You might have imagined that the anniversary provided an excuse to present a season of vintage programmes, in much the same way as the BBC had done back in the summer of '76 with its own ‘Festival Forty’. But the BBC had a channel to spare, whereas at ITV, such a celebratory season would have played havoc with scheduling and wasn’t likely to prove popular with advertisers. As a general rule, ITV has never really gone in for this kind of commemorative scheduling: if viewers wanted older programmes, they had to seek them out in the afternoons and late-night slots where occasional vintage items acted as filler for much of the 1970s.
In 1980, ITV’s quarter century was commemorated in print with a lavish coffee table book, produced in association with Michael Joseph. Imagine such a publication appearing today, when the only piece of vintage television that’s regularly enshrined in print is Dr. Who. The TV Times once again acknowledged the occasion with a silver jubilee edition, although the evening itself was marked only by a forty five-minute celebration, hidden away at 11.30pm. My diary recorded the fact of ITV’s 25th anniversary, but I didn’t bother with this self-congratulatory programme. The main event of the evening was The French Connection over on BBC1. The TV Times did rather better, with a nostalgic item at the back of the issue, including yet another reproduction of that 1955 Lucille Ball cover and the schedule for the channel’s first evening of broadcasting. Remarkably, we find something called Crossroads scheduled at 7.30, but this was a discussion forum – the infamous motel still lay nine years in the future. The early evening included ‘Flickwiz’, described as ‘a magazine programme for boys and girls’, but with a logo that, in print, could be interpreted somewhat differently…

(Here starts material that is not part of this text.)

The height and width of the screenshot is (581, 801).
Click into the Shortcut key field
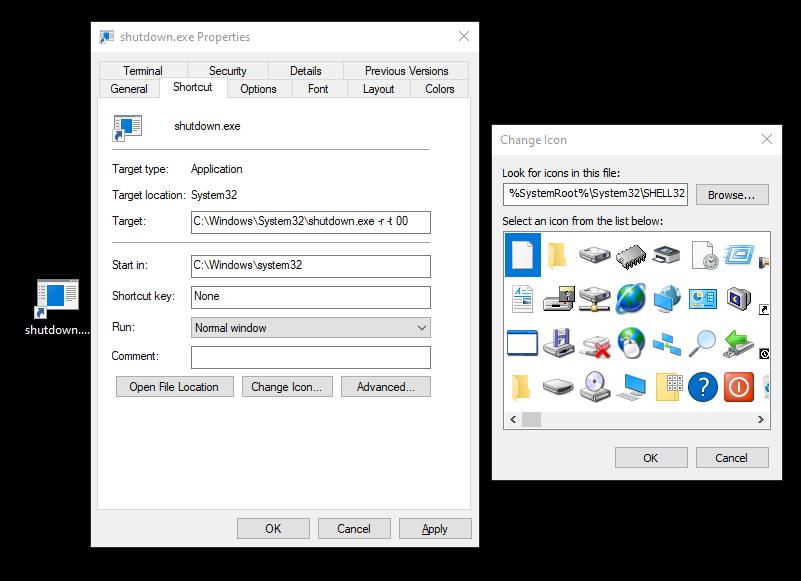[310, 297]
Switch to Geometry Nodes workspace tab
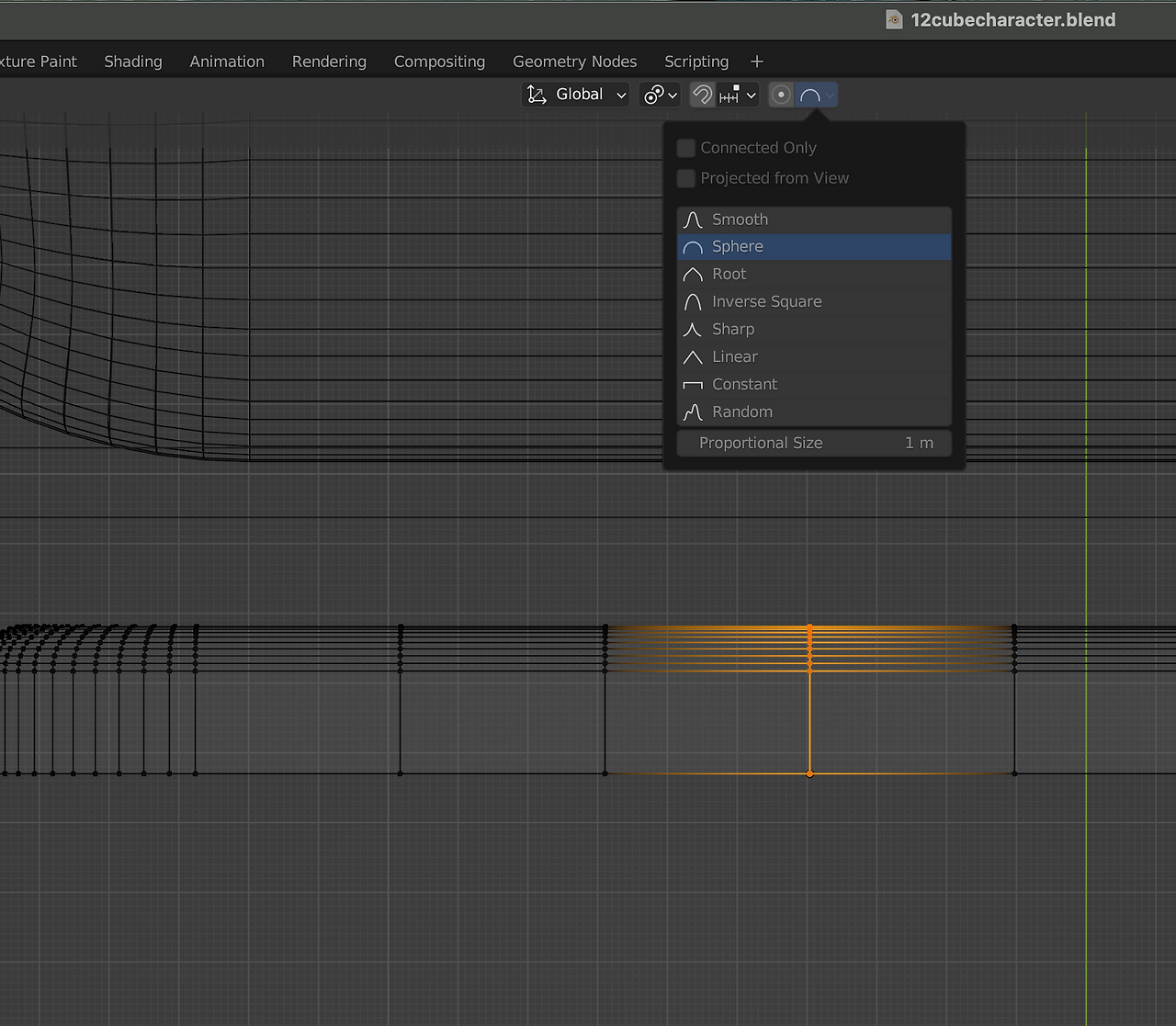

My archive of TV Times pdfs fizzles out around 1983, so I can’t report on what, if anything, might have appeared at the time of ITV’s subsequent anniversaries. By the time the channel turned 50, in 2005, it was a ‘do it yourself’ celebration, as Tim Beddows pulled out numerous items from his personal archive to present one of his legendary film shows (for an audience of one!). The day’s programme, recorded in my diary, comprised The Persuaders (Someone Waiting); Return of the Saint (The Nightmare Man); The Adventurer (which broke down); The Saint (The Lawless Lady); Man in a Suitcase (Castle in the Clouds) and finally, Gideon’s Way (The Wall), all projected from 16mm or 35mm film prints. It wasn’t all ITV, though: we also found room for a ‘musical interlude from the BBC circa 1930s/40s’, an edition of Noel Gordon’s Lunchbox, and a vintage advertising film about the benefits of electricity which will no doubt resurface on Talking Pictures’ Footage Detectives sometime, if it hasn’t already (where would they be without Tim’s film archive?)
So there it is – ITV has been going for seventy years, if anyone cares. Without it, we’d never have had The Prisoner, The Sweeney, The Avengers, anything from Gerry Anderson and countless other classic series that have acquired the status of icons. These days, apart from Robert Peston and Tom Bradby, I barely bother with the channel, or indeed much else from contemporary television.
Back in 2015, I’m not sure if I’d have given ITV another decade, but it’s still here, with an extended presence as a streaming service, not to mention four freeview/satellite channels and a YouTube channel. Where they’ll be in another ten years is anybody’s guess, as the television viewing experience continues to fragment into ever increasing subscription services. If there’s still anything resembling today’s scheduled broadcast television around in 2035, I’ll be very surprised… assuming I’m even here to see it.